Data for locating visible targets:
::::::::
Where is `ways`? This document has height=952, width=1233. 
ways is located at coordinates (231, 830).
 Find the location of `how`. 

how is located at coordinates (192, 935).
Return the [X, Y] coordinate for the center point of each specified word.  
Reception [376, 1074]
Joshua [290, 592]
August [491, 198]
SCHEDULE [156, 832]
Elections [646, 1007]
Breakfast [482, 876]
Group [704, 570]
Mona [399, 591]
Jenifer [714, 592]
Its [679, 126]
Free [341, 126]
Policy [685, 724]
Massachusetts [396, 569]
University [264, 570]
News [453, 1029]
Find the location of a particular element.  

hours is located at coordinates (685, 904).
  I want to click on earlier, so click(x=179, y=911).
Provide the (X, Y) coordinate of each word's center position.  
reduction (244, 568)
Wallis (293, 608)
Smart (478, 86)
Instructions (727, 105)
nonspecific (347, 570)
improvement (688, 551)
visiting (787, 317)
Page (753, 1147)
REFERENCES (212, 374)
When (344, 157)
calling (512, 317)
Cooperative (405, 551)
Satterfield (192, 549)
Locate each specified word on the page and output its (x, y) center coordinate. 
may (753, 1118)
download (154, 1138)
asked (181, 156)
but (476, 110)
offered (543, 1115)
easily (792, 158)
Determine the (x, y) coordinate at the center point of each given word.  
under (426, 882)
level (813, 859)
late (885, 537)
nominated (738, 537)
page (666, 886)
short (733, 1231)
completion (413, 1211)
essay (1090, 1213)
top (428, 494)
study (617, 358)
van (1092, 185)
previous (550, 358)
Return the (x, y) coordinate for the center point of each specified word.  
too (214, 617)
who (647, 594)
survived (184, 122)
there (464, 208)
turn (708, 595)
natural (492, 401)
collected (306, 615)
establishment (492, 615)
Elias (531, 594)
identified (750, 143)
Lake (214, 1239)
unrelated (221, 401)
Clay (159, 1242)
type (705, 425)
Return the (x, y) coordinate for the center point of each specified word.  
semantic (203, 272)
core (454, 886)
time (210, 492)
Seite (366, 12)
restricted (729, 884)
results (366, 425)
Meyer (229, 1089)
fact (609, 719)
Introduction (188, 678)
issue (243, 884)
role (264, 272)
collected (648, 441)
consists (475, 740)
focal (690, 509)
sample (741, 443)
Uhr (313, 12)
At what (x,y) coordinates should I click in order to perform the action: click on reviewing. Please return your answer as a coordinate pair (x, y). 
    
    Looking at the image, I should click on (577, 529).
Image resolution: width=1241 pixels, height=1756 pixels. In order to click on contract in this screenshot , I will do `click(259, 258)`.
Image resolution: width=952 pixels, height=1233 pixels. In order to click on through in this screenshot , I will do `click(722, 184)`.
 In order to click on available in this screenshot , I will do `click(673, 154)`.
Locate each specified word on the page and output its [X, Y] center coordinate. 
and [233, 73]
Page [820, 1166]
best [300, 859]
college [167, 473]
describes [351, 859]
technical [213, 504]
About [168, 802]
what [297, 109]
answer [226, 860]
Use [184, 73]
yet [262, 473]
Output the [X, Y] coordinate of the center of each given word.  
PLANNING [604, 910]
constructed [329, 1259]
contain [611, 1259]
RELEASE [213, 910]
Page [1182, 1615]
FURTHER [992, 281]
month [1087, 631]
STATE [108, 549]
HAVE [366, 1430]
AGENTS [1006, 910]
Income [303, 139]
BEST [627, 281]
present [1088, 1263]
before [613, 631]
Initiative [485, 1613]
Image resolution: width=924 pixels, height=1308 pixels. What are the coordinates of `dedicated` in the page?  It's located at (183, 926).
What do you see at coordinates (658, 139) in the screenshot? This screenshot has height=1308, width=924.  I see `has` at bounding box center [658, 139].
::::::::
→ **Exercise**:
Recast the entire listing above as a numbered list, leaving out any blank lines.

→ **Reply**:
1. Where is `ways`? This document has height=952, width=1233. 
2. ways is located at coordinates (231, 830).
3.  Find the location of `how`. 
4. how is located at coordinates (192, 935).
5. Return the [X, Y] coordinate for the center point of each specified word.  
6. Reception [376, 1074]
7. Joshua [290, 592]
8. August [491, 198]
9. SCHEDULE [156, 832]
10. Elections [646, 1007]
11. Breakfast [482, 876]
12. Group [704, 570]
13. Mona [399, 591]
14. Jenifer [714, 592]
15. Its [679, 126]
16. Free [341, 126]
17. Policy [685, 724]
18. Massachusetts [396, 569]
19. University [264, 570]
20. News [453, 1029]
21. Find the location of a particular element.  
22. hours is located at coordinates (685, 904).
23.   I want to click on earlier, so click(x=179, y=911).
24. Provide the (X, Y) coordinate of each word's center position.  
25. reduction (244, 568)
26. Wallis (293, 608)
27. Smart (478, 86)
28. Instructions (727, 105)
29. nonspecific (347, 570)
30. improvement (688, 551)
31. visiting (787, 317)
32. Page (753, 1147)
33. REFERENCES (212, 374)
34. When (344, 157)
35. calling (512, 317)
36. Cooperative (405, 551)
37. Satterfield (192, 549)
38. Locate each specified word on the page and output its (x, y) center coordinate. 
39. may (753, 1118)
40. download (154, 1138)
41. asked (181, 156)
42. but (476, 110)
43. offered (543, 1115)
44. easily (792, 158)
45. Determine the (x, y) coordinate at the center point of each given word.  
46. under (426, 882)
47. level (813, 859)
48. late (885, 537)
49. nominated (738, 537)
50. page (666, 886)
51. short (733, 1231)
52. completion (413, 1211)
53. essay (1090, 1213)
54. top (428, 494)
55. study (617, 358)
56. van (1092, 185)
57. previous (550, 358)
58. Return the (x, y) coordinate for the center point of each specified word.  
59. too (214, 617)
60. who (647, 594)
61. survived (184, 122)
62. there (464, 208)
63. turn (708, 595)
64. natural (492, 401)
65. collected (306, 615)
66. establishment (492, 615)
67. Elias (531, 594)
68. identified (750, 143)
69. Lake (214, 1239)
70. unrelated (221, 401)
71. Clay (159, 1242)
72. type (705, 425)
73. Return the (x, y) coordinate for the center point of each specified word.  
74. semantic (203, 272)
75. core (454, 886)
76. time (210, 492)
77. Seite (366, 12)
78. restricted (729, 884)
79. results (366, 425)
80. Meyer (229, 1089)
81. fact (609, 719)
82. Introduction (188, 678)
83. issue (243, 884)
84. role (264, 272)
85. collected (648, 441)
86. consists (475, 740)
87. focal (690, 509)
88. sample (741, 443)
89. Uhr (313, 12)
90. At what (x,y) coordinates should I click in order to perform the action: click on reviewing. Please return your answer as a coordinate pair (x, y). 
91.     Looking at the image, I should click on (577, 529).
92. Image resolution: width=1241 pixels, height=1756 pixels. In order to click on contract in this screenshot , I will do `click(259, 258)`.
93. Image resolution: width=952 pixels, height=1233 pixels. In order to click on through in this screenshot , I will do `click(722, 184)`.
94.  In order to click on available in this screenshot , I will do `click(673, 154)`.
95. Locate each specified word on the page and output its [X, Y] center coordinate. 
96. and [233, 73]
97. Page [820, 1166]
98. best [300, 859]
99. college [167, 473]
100. describes [351, 859]
101. technical [213, 504]
102. About [168, 802]
103. what [297, 109]
104. answer [226, 860]
105. Use [184, 73]
106. yet [262, 473]
107. Output the [X, Y] coordinate of the center of each given word.  
108. PLANNING [604, 910]
109. constructed [329, 1259]
110. contain [611, 1259]
111. RELEASE [213, 910]
112. Page [1182, 1615]
113. FURTHER [992, 281]
114. month [1087, 631]
115. STATE [108, 549]
116. HAVE [366, 1430]
117. AGENTS [1006, 910]
118. Income [303, 139]
119. BEST [627, 281]
120. present [1088, 1263]
121. before [613, 631]
122. Initiative [485, 1613]
123. Image resolution: width=924 pixels, height=1308 pixels. What are the coordinates of `dedicated` in the page?  It's located at (183, 926).
124. What do you see at coordinates (658, 139) in the screenshot? This screenshot has height=1308, width=924.  I see `has` at bounding box center [658, 139].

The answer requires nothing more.